Poco después entró la doctora con los resultados de sus escáneres. Mostraban que había mejorado.
– Puede irse -le dijo la doctora, sonriendo satisfecha-. Se marcha a casa… o de vuelta al Ritz, por ahora. Puede abandonar el hospital mañana.
Lo cierto es que les entristecía verla marchar, aunque se alegraban por ella. Carole también se alegraba de irse. Había sido un mes muy poco común.

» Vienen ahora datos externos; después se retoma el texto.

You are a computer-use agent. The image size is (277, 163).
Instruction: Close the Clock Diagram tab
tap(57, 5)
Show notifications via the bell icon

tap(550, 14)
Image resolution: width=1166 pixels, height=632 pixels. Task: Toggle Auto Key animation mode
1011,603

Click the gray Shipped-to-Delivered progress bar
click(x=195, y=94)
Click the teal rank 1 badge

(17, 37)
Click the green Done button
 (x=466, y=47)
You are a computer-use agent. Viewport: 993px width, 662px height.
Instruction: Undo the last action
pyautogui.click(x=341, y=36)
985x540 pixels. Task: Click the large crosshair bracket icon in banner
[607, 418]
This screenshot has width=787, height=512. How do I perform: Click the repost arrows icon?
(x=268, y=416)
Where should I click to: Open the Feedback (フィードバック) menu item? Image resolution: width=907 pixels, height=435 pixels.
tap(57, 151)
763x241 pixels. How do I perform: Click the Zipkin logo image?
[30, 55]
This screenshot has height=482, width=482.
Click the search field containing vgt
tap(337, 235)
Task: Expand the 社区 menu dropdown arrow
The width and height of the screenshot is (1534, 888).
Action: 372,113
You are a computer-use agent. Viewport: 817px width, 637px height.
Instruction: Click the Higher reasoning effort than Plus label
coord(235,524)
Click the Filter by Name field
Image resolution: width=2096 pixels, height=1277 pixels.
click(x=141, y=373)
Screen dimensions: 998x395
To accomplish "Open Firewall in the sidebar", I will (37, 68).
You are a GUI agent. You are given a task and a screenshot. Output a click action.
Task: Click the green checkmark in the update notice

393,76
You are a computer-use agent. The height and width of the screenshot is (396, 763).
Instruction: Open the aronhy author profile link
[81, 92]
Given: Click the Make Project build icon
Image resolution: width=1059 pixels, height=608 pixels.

Stevie le hizo la maleta e informó al departamento de seguridad del Ritz que llegarían al día siguiente. El jefe de seguridad aconsejó que entrasen por la puerta de la rue Cambon, en la parte trasera del hotel. Casi toda la prensa y los paparazzi esperaban en la place Vendôme. Carole quería entrar con el menor alboroto posible, aunque sabía que le harían fotografías tarde o temprano. Por ahora quería un respiro. Sería la primera vez que salía del hospital en un mes, después de estar a las puertas de la muerte. Stevie quería darle tiempo para recuperarse antes de que la prensa atacase. Carole Barber saliendo del hospital de París iba a ser primera plana de los periódicos de todo el mundo. No resultaba nada fácil ser una estrella y, desde luego, no permitía ninguna vida privada. Viva o muerta, el público la consideraba de su propiedad y Stevie debía protegerla de la curiosidad ajena. Los médicos le habían salvado la vida. A los CRS y al departamento de seguridad del hotel les correspondía mantenerla con vida. Así pues, Stevie suponía que su tarea era la más fácil.
Matthieu la llamó esa noche para ver cómo estaba. Por un asunto del bufete se encontraba en Lyon, donde tenía un caso pendiente.
– ¡Me marcho a casa! -exclamó con una risa placentera.
– ¿A Los Ángeles? -preguntó él abatido, tras un breve silencio.
– No, al hotel -contestó ella, con una carcajada-. Quieren que pase aquí dos semanas más antes de marcharme para asegurarse de que estoy bien-. Envían a un médico a casa en el avión conmigo, y me llevo a una enfermera al hotel. Estaré perfectamente. La doctora acudirá allí a comprobar cómo estoy. Mientras no haga ninguna locura o estupidez, y nadie trate de matarme otra vez, estaré muy bien. Tengo que pasear para recuperar el uso de las piernas. Tal vez pueda hacer ejercicio en la joyería de la place Vendôme.
Carole bromeaba, ya que nunca se compraba joyas, pero estaba muy animada. Matthieu se sintió aliviado al saber que de momento no se marcharía. Quería pasar algún tiempo con ella antes de que volviese a Los Ángeles. Era demasiado pronto para perderla otra vez.